→ **TASK BRIEF**
Look below for the line containing "Re: SPI oprava ECU (199, 424)"; from there through the line containing "[Search] (893, 83)", both lines included, please set down each line exactly and nothing else.

→ **AVAILABLE DATA**

>>>>>

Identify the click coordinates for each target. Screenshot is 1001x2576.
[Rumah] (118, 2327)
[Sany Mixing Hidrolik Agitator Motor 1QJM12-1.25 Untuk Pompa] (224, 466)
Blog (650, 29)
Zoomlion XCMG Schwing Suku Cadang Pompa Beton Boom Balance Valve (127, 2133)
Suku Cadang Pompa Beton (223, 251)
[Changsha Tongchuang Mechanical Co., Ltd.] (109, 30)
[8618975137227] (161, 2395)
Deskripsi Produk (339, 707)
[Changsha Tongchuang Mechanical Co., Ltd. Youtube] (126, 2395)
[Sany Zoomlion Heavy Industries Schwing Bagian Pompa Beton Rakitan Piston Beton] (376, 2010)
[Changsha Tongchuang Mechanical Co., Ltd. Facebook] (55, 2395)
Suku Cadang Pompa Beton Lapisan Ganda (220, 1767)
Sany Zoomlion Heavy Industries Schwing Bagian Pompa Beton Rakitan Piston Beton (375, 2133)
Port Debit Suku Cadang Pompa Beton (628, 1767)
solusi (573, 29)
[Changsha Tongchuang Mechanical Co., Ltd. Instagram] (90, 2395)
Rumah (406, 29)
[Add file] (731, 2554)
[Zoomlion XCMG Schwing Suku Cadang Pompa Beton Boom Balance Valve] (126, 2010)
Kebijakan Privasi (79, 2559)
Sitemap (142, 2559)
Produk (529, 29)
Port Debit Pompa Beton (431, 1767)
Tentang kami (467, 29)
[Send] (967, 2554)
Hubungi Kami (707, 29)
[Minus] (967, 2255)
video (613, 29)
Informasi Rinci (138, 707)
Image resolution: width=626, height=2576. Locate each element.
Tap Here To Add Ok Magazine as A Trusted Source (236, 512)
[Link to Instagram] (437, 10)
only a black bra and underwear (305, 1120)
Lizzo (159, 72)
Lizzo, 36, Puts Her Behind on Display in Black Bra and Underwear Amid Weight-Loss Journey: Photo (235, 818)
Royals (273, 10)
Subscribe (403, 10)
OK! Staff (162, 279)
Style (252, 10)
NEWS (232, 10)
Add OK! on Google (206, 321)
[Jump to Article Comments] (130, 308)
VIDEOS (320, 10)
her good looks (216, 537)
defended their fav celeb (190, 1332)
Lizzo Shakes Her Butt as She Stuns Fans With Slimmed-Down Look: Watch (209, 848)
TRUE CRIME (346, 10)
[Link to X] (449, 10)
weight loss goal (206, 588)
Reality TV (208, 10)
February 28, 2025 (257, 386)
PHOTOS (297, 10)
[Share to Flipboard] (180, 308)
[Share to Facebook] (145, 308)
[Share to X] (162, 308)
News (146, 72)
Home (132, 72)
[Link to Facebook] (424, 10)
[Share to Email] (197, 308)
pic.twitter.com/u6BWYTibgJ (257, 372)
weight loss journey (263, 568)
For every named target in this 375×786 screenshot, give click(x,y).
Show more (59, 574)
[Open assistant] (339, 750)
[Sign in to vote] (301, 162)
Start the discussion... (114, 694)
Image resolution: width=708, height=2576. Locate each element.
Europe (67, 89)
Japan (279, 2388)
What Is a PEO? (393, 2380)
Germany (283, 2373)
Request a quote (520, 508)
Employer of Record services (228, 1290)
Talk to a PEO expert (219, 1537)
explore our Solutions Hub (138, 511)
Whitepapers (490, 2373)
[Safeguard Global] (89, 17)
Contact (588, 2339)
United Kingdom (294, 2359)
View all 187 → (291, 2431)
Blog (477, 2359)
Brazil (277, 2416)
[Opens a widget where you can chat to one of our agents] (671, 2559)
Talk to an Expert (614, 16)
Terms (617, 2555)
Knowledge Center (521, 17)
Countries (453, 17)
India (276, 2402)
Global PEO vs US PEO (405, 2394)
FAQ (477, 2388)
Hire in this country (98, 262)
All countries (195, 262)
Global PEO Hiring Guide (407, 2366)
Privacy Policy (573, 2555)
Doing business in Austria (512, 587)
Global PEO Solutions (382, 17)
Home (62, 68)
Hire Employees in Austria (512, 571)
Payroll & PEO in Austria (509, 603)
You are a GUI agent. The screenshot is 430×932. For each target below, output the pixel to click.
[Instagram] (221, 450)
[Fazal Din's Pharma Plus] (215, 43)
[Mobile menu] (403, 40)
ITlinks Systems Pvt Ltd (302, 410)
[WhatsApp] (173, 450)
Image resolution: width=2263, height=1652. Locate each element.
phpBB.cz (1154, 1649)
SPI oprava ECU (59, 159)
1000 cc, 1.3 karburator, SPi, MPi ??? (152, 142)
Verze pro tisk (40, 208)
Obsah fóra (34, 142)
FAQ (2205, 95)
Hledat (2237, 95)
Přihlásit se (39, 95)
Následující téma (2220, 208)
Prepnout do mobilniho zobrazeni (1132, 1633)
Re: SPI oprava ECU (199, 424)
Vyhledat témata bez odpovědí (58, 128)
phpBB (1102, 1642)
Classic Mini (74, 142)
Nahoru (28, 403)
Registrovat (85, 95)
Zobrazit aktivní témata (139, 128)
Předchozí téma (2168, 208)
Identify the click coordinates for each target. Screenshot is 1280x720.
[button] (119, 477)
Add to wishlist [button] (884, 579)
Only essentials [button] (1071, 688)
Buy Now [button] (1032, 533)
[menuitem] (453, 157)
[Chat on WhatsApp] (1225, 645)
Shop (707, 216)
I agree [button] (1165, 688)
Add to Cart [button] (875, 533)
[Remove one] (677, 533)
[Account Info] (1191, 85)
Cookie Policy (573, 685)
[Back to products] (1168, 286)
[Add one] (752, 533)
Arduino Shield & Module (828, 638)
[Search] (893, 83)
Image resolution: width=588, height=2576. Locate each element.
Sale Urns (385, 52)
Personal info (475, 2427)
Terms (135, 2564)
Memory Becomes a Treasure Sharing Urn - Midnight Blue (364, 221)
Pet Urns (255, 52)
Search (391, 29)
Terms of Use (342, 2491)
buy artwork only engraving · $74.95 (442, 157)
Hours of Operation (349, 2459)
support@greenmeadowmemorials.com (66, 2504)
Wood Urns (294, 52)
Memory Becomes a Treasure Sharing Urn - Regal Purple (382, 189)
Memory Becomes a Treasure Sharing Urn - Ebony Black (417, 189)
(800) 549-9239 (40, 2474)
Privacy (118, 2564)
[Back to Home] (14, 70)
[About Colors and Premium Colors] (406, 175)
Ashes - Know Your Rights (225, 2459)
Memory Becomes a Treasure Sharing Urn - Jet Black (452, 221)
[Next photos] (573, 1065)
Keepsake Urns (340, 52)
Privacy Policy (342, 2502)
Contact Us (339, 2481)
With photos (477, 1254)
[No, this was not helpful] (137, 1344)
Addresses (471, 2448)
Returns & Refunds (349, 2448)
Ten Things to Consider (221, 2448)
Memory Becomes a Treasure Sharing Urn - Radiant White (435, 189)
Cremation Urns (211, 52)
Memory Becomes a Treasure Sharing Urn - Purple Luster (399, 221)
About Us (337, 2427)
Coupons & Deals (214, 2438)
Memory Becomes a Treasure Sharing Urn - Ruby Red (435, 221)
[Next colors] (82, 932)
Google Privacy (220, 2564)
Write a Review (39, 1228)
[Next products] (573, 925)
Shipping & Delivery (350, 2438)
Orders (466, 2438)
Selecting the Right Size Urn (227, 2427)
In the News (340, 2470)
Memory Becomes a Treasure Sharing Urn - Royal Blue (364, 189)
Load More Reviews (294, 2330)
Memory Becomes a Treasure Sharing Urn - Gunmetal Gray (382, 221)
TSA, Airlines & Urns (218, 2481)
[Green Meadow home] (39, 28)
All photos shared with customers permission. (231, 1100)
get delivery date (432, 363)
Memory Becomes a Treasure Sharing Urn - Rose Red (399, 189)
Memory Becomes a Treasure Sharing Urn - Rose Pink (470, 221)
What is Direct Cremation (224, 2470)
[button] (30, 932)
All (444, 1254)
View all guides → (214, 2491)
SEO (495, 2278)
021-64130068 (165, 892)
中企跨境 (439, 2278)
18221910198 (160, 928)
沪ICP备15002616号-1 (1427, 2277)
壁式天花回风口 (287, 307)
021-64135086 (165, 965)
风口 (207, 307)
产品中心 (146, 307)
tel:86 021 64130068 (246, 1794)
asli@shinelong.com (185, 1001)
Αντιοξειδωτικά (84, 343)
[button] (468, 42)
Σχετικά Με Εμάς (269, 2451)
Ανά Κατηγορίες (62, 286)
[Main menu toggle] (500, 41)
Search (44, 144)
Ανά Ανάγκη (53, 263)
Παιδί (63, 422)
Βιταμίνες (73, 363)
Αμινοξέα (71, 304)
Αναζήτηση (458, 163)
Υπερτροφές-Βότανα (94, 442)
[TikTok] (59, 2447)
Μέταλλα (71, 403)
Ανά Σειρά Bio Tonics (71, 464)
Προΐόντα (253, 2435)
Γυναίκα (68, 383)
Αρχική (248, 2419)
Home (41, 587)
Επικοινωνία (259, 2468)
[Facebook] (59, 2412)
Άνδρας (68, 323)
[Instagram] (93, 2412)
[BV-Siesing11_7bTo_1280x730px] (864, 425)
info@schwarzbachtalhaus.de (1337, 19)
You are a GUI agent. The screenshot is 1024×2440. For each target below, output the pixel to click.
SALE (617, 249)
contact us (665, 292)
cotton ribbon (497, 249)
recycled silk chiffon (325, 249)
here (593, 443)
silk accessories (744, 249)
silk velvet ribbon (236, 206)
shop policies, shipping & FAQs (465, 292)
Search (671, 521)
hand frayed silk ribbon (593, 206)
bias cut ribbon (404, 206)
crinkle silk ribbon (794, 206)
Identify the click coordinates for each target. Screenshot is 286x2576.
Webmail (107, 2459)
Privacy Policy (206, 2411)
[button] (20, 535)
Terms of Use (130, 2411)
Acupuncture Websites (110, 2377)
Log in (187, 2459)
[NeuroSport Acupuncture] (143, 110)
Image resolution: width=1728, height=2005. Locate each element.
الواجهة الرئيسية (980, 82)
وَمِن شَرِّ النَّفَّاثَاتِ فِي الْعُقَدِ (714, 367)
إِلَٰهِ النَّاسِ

<<<<<

→ **OUTPUT OF THE TASK**
Re: SPI oprava ECU (199, 424)
Vyhledat témata bez odpovědí (58, 128)
phpBB (1102, 1642)
Classic Mini (74, 142)
Nahoru (28, 403)
Registrovat (85, 95)
Zobrazit aktivní témata (139, 128)
Předchozí téma (2168, 208)
Identify the click coordinates for each target. Screenshot is 1280x720.
[button] (119, 477)
Add to wishlist [button] (884, 579)
Only essentials [button] (1071, 688)
Buy Now [button] (1032, 533)
[menuitem] (453, 157)
[Chat on WhatsApp] (1225, 645)
Shop (707, 216)
I agree [button] (1165, 688)
Add to Cart [button] (875, 533)
[Remove one] (677, 533)
[Account Info] (1191, 85)
Cookie Policy (573, 685)
[Back to products] (1168, 286)
[Add one] (752, 533)
Arduino Shield & Module (828, 638)
[Search] (893, 83)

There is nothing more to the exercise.